La Corte di Cassazione, con sentenza n. 41215 del 22 ottobre 2012, ha rigettato il ricorso proposto dal primario di una nota clinica avverso la sentenza con cui la Corte d'Appello lo condannava per avere, nell'esercizio delle sue funzioni, arrecato un danno ingiusto compiendo atti e comportamenti di emarginazione nei confronti di un medico dello stesso reparto impedendogli di prestare l'attività chirurgica e spossessando un dirigente dell'Unità operativa, suo primo aiuto e vicario, delle funzioni e competenze a lui spettanti.

Come spiega la Corte "Il primario di un ospedale è tenuto quale pubblico dipendente a prestare la sua opera in conformità delle leggi ed in modo da considerare sempre l'interesse della pubblica amministrazione, in particolare ispirandosi nei rapporti con i colleghi (…) al principio di una assidua e solerte collaborazione. Sussiste, pertanto il reato di abuso di ufficio con violazione di legge, secondo la nuova formulazione dell'articolo 323 C.P., allorché il medesimo ponga in essere comportamenti di vessazione ed emarginazione dei medici del reparto che non assecondano le proprie scelte".

Nel caso in esame - si legge nella sentenza
- le scelte del primario erano finalizzate ad una gestione autoritaria e 'baronale' della clinica spinta fino al punto di arrivare alla punizione di due qualificatissimi professionisti che venivano emarginati per indurli ad abbandonare la clinica.

La Suprema Corte sottolinea come i giudici di merito abbiano proceduto ad una accurata e approfondita disamina di tutti gli elementi acquisiti, dando conto dei criteri di giudizio e esponendo fatti e valutazioni con motivazione completa e coerente, giuridicamente corretta ed indenne da contraddizioni e vizi logici. "In particolare lucida e coerente risulta la giustificazione sull'accertamento dei reali motivi ritorsivi personali e professionali che indussero l'imputato
ad azioni e atti emarginanti e vessatori nei confronti delle due parti offese, con gravi e negativi effetti sulla loro vita professionale e personale."

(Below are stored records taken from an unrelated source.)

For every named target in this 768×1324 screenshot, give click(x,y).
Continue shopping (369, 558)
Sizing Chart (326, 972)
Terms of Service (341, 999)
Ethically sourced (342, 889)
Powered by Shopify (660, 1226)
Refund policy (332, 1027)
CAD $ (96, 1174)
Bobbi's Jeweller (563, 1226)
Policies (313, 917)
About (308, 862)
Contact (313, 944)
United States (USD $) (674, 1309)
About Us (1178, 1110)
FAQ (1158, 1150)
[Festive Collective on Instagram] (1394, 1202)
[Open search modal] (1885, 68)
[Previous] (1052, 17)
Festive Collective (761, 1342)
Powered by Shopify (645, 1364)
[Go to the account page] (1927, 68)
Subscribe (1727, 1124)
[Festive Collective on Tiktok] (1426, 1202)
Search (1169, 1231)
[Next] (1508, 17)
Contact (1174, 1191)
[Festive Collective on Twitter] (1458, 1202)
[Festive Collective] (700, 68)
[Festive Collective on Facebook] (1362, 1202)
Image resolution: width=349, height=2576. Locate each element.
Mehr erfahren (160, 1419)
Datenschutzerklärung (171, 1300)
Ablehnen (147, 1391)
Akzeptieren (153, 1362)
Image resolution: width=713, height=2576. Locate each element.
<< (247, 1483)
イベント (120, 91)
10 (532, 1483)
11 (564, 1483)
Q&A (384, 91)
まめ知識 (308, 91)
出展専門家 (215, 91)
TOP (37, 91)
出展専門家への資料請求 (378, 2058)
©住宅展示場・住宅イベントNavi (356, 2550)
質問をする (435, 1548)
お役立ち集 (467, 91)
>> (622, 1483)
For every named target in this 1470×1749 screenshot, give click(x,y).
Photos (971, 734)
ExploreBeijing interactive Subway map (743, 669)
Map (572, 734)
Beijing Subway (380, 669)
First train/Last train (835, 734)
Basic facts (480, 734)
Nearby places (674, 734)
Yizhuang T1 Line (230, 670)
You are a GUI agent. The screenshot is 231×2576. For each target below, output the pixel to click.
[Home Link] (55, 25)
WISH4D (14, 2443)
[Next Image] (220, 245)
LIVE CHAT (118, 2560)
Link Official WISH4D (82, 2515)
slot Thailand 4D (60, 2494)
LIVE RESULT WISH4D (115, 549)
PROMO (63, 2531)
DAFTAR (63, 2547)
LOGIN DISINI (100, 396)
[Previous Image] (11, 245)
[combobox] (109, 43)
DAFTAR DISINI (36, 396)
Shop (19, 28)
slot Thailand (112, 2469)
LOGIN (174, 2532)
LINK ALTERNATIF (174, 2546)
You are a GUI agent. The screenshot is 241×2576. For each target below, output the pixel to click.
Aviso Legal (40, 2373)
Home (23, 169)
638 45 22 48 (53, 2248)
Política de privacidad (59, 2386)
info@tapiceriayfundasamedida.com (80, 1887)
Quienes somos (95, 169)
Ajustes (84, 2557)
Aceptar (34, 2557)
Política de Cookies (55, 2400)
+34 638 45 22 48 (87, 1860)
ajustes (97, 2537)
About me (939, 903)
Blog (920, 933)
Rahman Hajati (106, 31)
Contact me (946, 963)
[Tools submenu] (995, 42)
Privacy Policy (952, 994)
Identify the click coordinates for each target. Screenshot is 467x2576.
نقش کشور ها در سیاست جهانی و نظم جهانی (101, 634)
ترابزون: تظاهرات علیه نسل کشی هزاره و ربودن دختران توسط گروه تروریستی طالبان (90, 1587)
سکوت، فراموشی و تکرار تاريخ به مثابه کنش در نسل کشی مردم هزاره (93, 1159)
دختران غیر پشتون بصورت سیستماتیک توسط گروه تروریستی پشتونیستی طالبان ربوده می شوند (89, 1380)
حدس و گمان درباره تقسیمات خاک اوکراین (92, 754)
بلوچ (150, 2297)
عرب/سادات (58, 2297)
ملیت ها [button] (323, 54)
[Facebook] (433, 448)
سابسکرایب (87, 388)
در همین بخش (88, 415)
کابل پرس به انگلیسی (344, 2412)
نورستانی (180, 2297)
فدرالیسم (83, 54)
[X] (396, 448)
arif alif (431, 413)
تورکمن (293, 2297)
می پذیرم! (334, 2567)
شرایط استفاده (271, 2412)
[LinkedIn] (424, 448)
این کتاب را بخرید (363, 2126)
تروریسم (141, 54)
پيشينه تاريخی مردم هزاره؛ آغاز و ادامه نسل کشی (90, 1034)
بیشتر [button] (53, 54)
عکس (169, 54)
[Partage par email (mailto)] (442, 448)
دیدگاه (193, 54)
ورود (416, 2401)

Per la configurabilità dell'elemento soggettivo dell'abuso d'ufficio - proseguono i giudici di legittimità - è richiesto il dolo intenzionale, ossia la rappresentazione e la volizione dell'evento come conseguenza diretta e immediata della condotta dell'agente e nel caso in esame "le sentenze di merito hanno dato conto dell'intenzionalità del dolo, sottolineando la precisa volontà dell'imputato di colpire nell'attività più importante e qualificante del chirurgo, sospendendone la crescita professionale e procurandogli danno professionale (mancato esercizio della chirurgia, mancata esperienza, mancati contatti e relazioni connessi all'attività chirurgica), alla reputazione e alla vita di relazione (…), alla sfera psicologica, per l'effetto di umiliazione e svalutazione in lui determinato.".

Confermata dalla Suprema Corte anche la responsabilità dell'Azienda ospedaliera in considerazione dell'indiscutibile potere di vigilanza che all'azienda spettava sul suo dipendente, vigilanza che "non risulta essere stata esercitata con efficienza ed efficacia così da impedire la condotta illegittima dell'imputato e, comunque, rimediare con immediatezza agli effetti determinati da tale condotta".